Untuk itu, cara-cara baru dalam memikat pelanggan harus dilakukan.
7) Pemerintah
sebagai suatu badan usaha harus pandai mencari uang dan tidak hanya bisa
membelanjakannya. Oleh karena itu, cara-cara mencari sumber penghasilan yang
baru dan menggalakkan investasi harus selalu menjadi pemikiran para manajer
pemerintahan.
8) Pemerintah
sebagai lembaga yang memiliki daya antisipatif harus mampu mencegah daripada
hanya menanggulangi masalah. Misalnya soal kebakaran, dengan memakai prinsip
ini, bukan mobil pemadam kebakaran yang dibeli terus tetapi supervisi/
pengawasan terhadap bangunan yang harus ditingkatkan.
9) Pemerintah
harus menggeser pola kerja hierarki yang dianut ke model kerja partisipasi dan
kerja sama. Misalnya, rantai organisasi yang panjang dan ‘gemuk’ harus
dikurangi, struktur organisasi yang tebal harus ditipiskan, dan gugus kendali
mutu harus dikembangkan.
10) Pemerintah
sebagai pihak yang berorientasi pada pasar harus berusaha mengatrol perubahan
lewat penguasaannya terhadap mekanisme pasar. Misalnya, dalam menangani sampah
yang berasal dari botol minuman, daripada membiayai usaha daur ulang yang
mahal, lebih baik pemerintah mensyaratkan pengusaha minuman untuk membayar
setiap pembeli yang mengembalikan botolnya.
Berdasarkan
kesepuluh cara tersebut di atas, tidak dapat dihindari bahwa upaya
mewirausahakan birokrasi akan berdampak pada perubahan-perubahan (reformasi)

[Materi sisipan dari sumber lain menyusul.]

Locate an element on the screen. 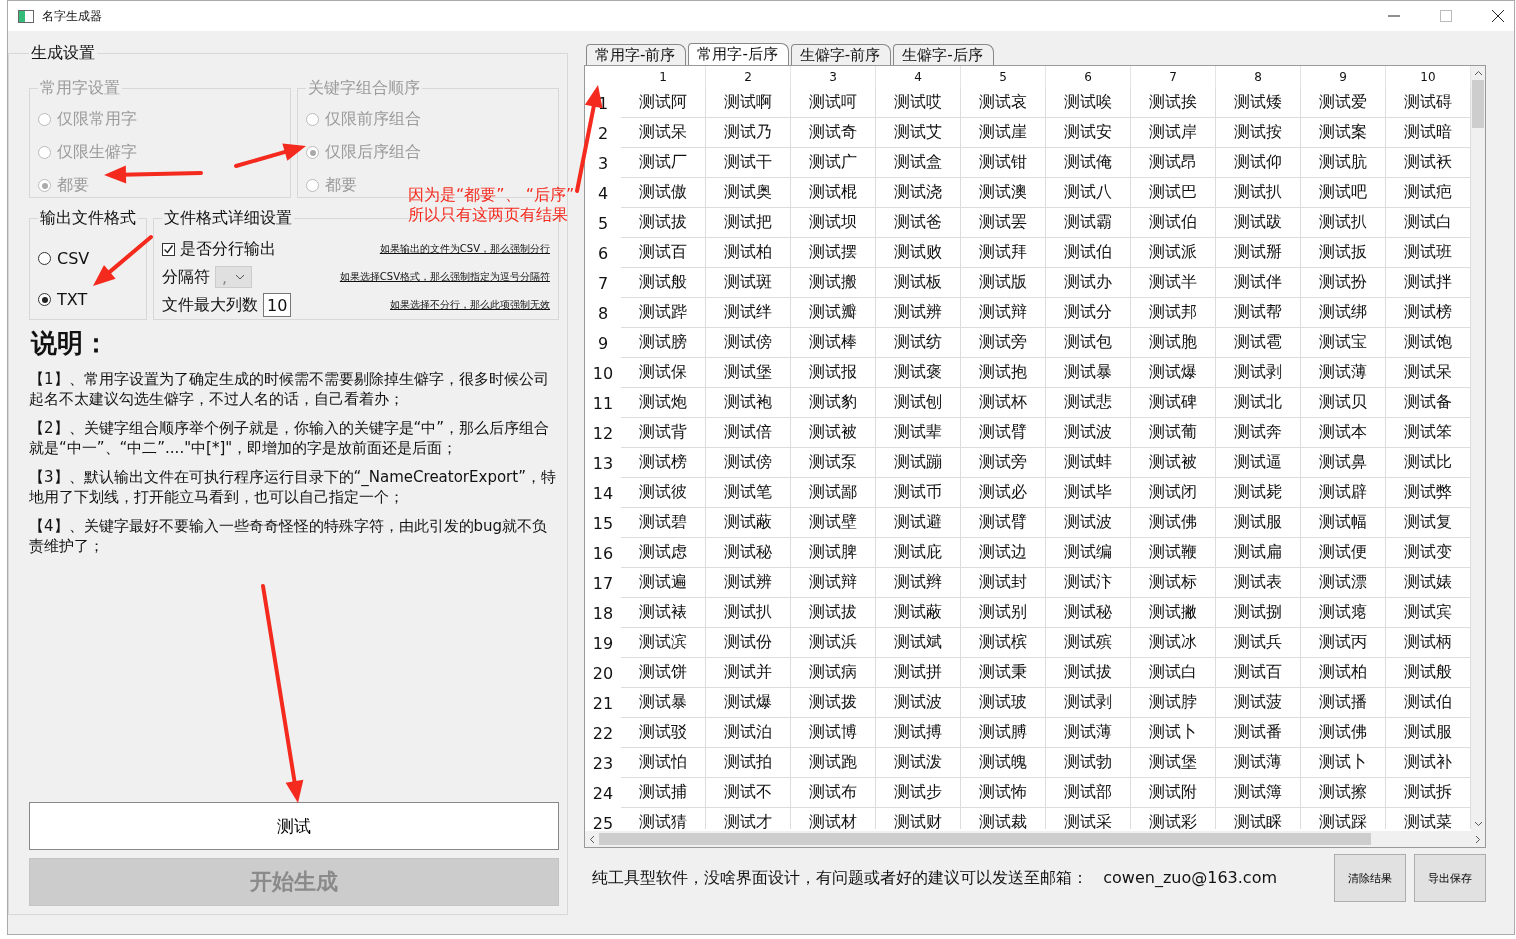  table-cell: 测试搬 is located at coordinates (834, 283).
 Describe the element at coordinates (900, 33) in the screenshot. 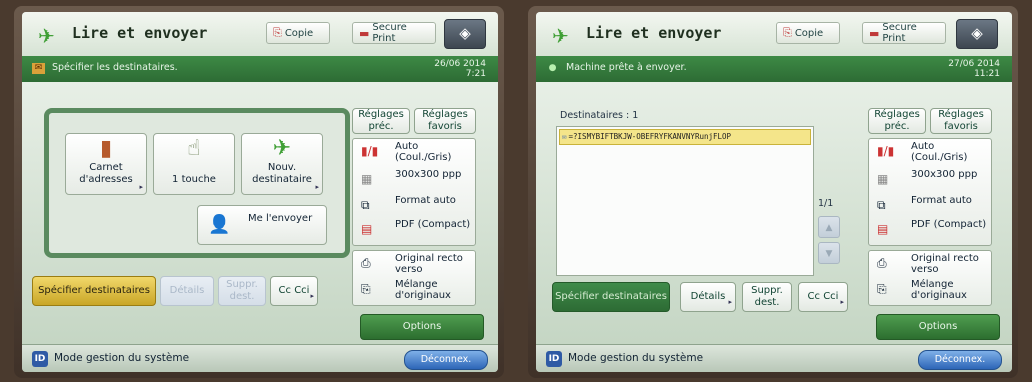

I see `tab-secure-label: Secure Print` at that location.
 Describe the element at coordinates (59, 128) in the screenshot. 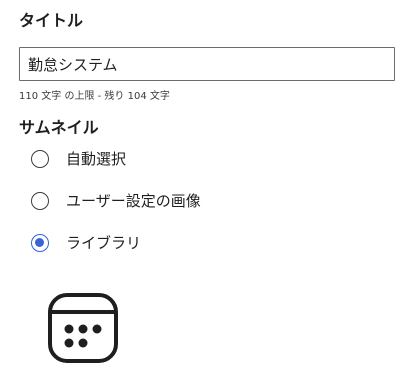

I see `thumbnail-heading: サムネイル` at that location.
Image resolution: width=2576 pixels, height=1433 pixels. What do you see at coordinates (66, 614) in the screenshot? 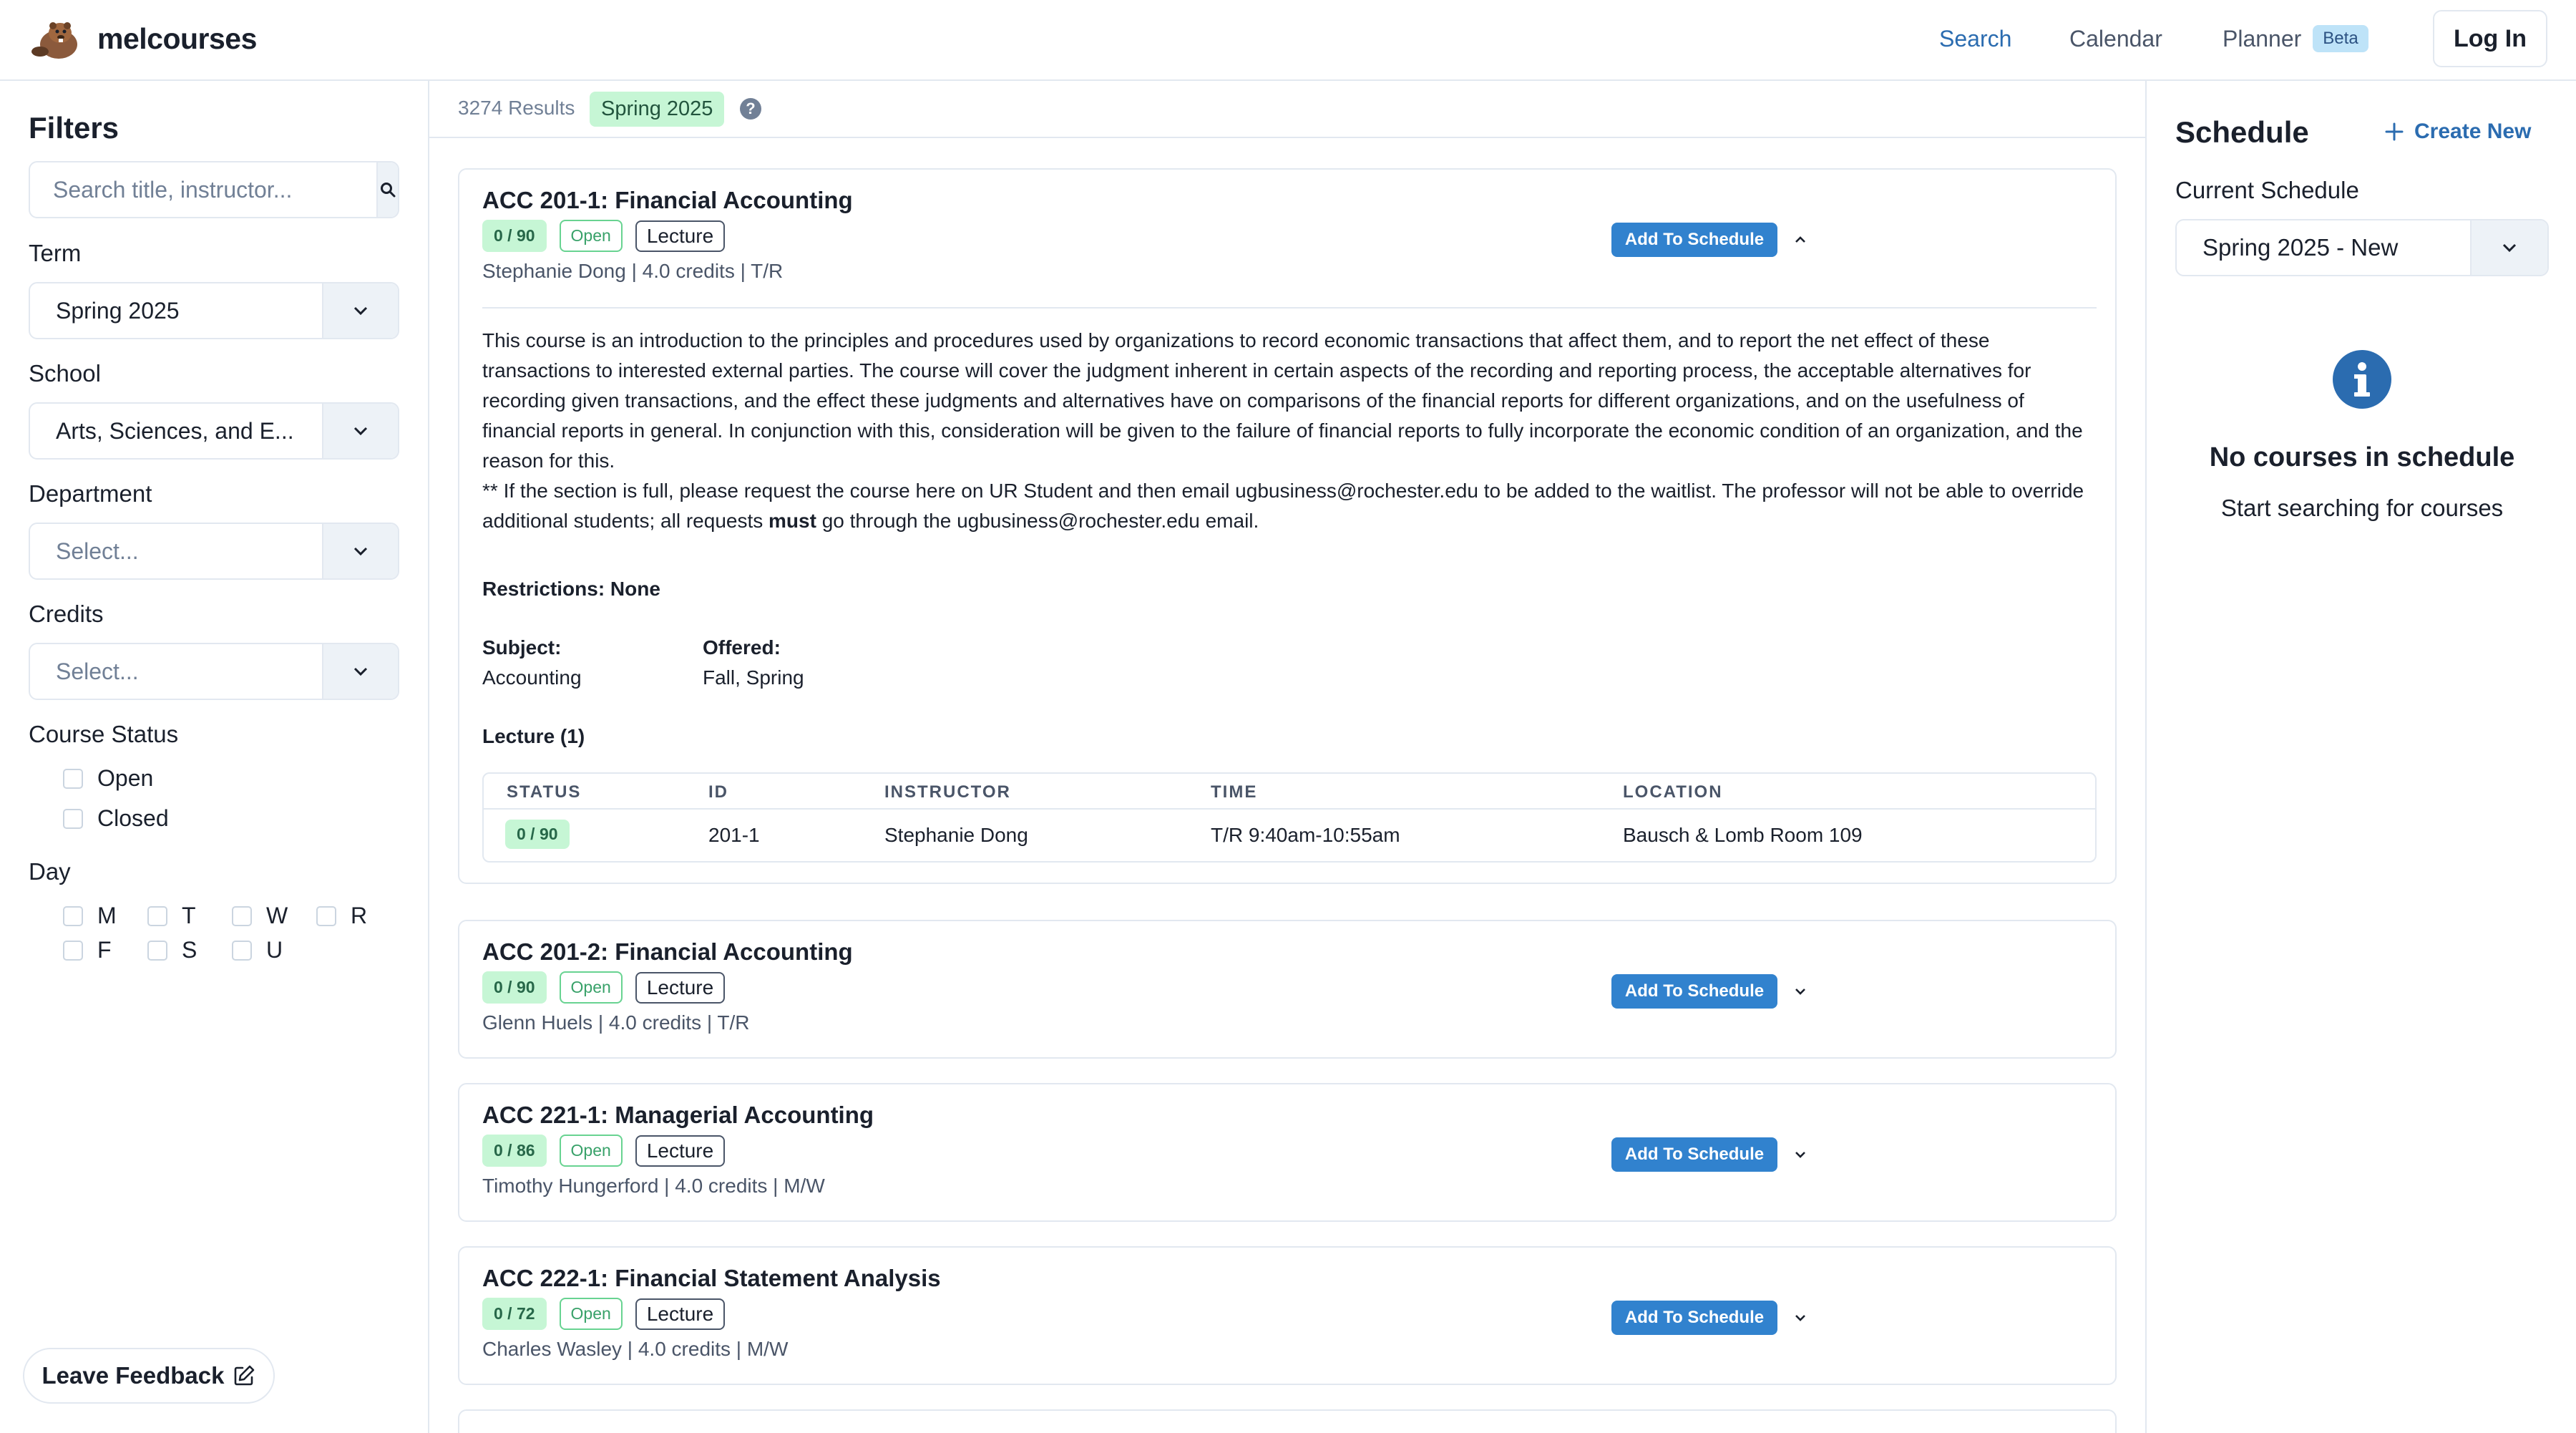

dalam instansi Pemda. Perubahan yang dilakukan adalah dalam rangka melakukan
penyesuaian-penyesuaian terhadap mekanisme birokrasi-wirausaha di setiap
lapisan birokrasi. Perubahan tersebut dapat berupa debirokratisasi, deregulasi,
rekonstruksi pemerintahan daerah, reposisi instansi-instansi, bahkan
rasionalisasi pegawai. Dalam perkembangannya, upaya-upaya penyesuaian tersebut
harus dapat menjamin terciptanya produktivitas dan efisiensi kerja Pemda yang
maksimal.
Lebih
meluas lagi, upaya mewirausahakan birokrasi Pemerintah Daerah, disamping untuk
mewujudkan pemerintahan yang mandiri, juga untuk menunjang perubahan peran
pemerintah dalam mengahdapi perkembangan masyarakat yang semakin pesat di era
Globalisasi. Ada beberapa faktor yang dapat diidentifikasi atas perubahan peran
pemerintah tersebut, yaitu:
·
Semakin kompleksnya permasalahan-permasalahan
di sektor publik sebagai akibat berkembangnya teknologi dan informasi
·
Kenyataan telah membuktikan bahwa monopoli
yang dilakukan pemerintah tidak menghasilkan pelayanan yang lebih baik dan
adanya tuntutan menyangkut distribusi sumber daya yang lebih baik ditentukan
oleh mekanisme pasar
·
Mulai turunnya kepercayaan atas peran
pemerintah dalam menyelesaikan masalah-masalah di sektor public
·
Akibat kemajuan masyarakat, terjadi perubahan
tuntutan agar pemerintah memberikan pelayanan dengan lebih baik karena adanya
perubahan nilai-nilai dalam masyarakat
·
Ada fakta/ realita bahwa sektor swasta lebih
baik dalam memberikan pelayanan daripada sektor public
Permsalahan
utama yang muncul dalam mewirausahakan birokrasi di pemerintahan daerah pada
dasarnya terletak pada instansi/ dinas Pemda itu sendiri. Sejauh mana pelaku
birokrasi dapat mengantisipasi perubahan-perubahan yang terjadi baik di
lingkungan organisasi internal maupun di masyarakat, seberapa besar usaha
pemerintah daerah untuk mentransformasikan semangat wirausaha ke dalam sektor
publik dan bagaimana mereka menyikapi perubahan-perubahan yang terjadi
merupakan langkah-langkah yang harus diambil secara tepat.
Laju
komunikasi, teknologi dan informasi yang berkembang dengan cepat, meningkatnya
tensi-tensi politik dan tuntutan orang terhadap pelayanan yang baik adalah
alasan yang sangat kuat untuk merubah birokrasi yang lambat, lama dan
berliku-liku menuju birokrasi yang cepat, efektif, efisien, dan komprehensif.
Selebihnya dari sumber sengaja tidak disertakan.